◆ Work required ◆
The stretch wanted below opens at the line containing "Instruction: Click the" and closes at the line containing "Where should I". Please return it exactly, with no other lines.

◆ Records for the exercise ◆

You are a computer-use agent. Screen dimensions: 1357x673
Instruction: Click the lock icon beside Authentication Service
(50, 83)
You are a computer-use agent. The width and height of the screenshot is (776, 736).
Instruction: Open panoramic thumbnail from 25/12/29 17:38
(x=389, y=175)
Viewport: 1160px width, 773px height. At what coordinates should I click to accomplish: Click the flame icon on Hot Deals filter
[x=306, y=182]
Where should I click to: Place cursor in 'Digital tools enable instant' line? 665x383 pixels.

---

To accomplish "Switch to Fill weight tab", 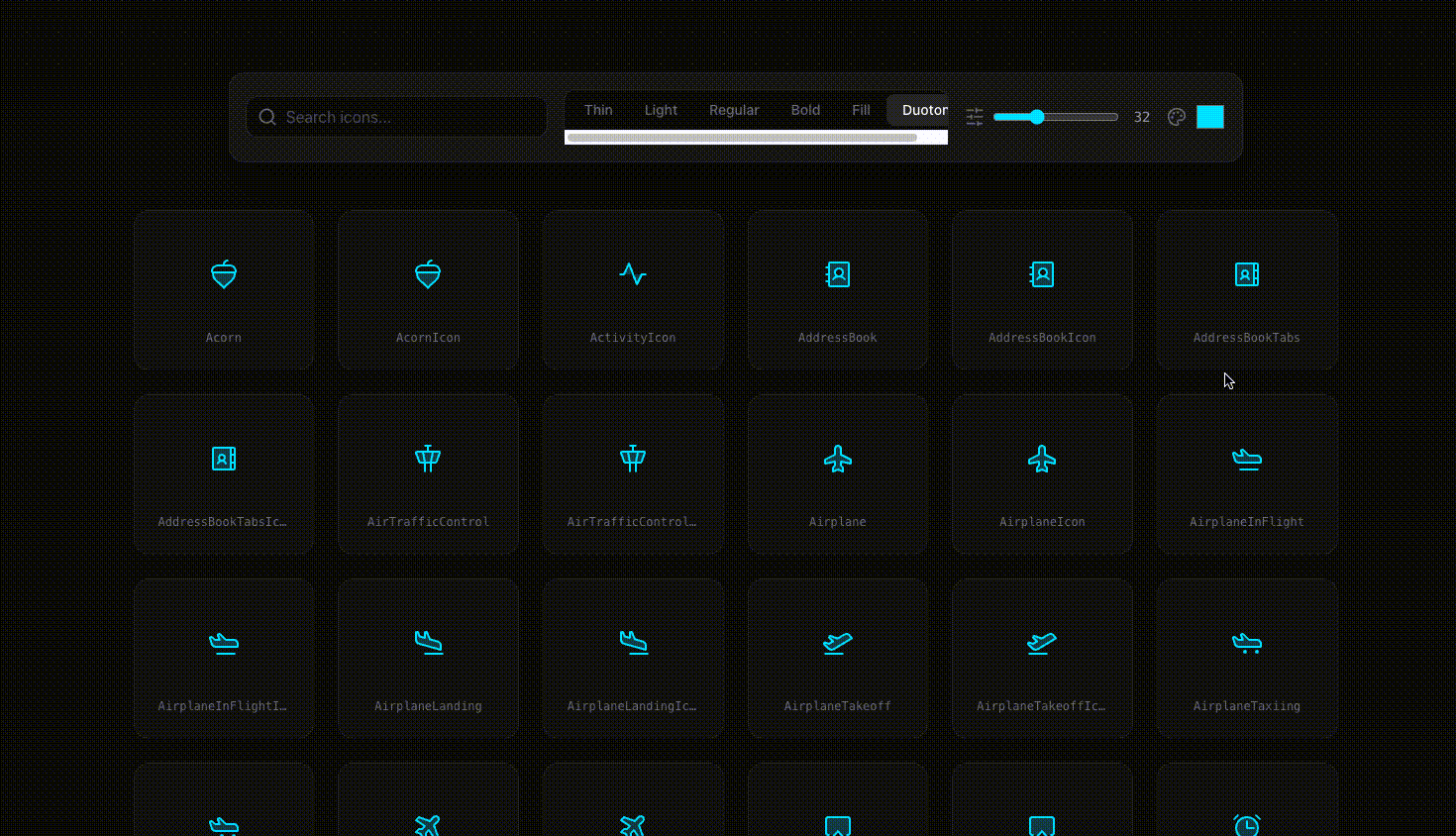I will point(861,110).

◆ Result of this exercise ◆
Instruction: Click the lock icon beside Authentication Service
(50, 83)
You are a computer-use agent. The width and height of the screenshot is (776, 736).
Instruction: Open panoramic thumbnail from 25/12/29 17:38
(x=389, y=175)
Viewport: 1160px width, 773px height. At what coordinates should I click to accomplish: Click the flame icon on Hot Deals filter
[x=306, y=182]
Where should I click to: Place cursor in 'Digital tools enable instant' line? 665x383 pixels.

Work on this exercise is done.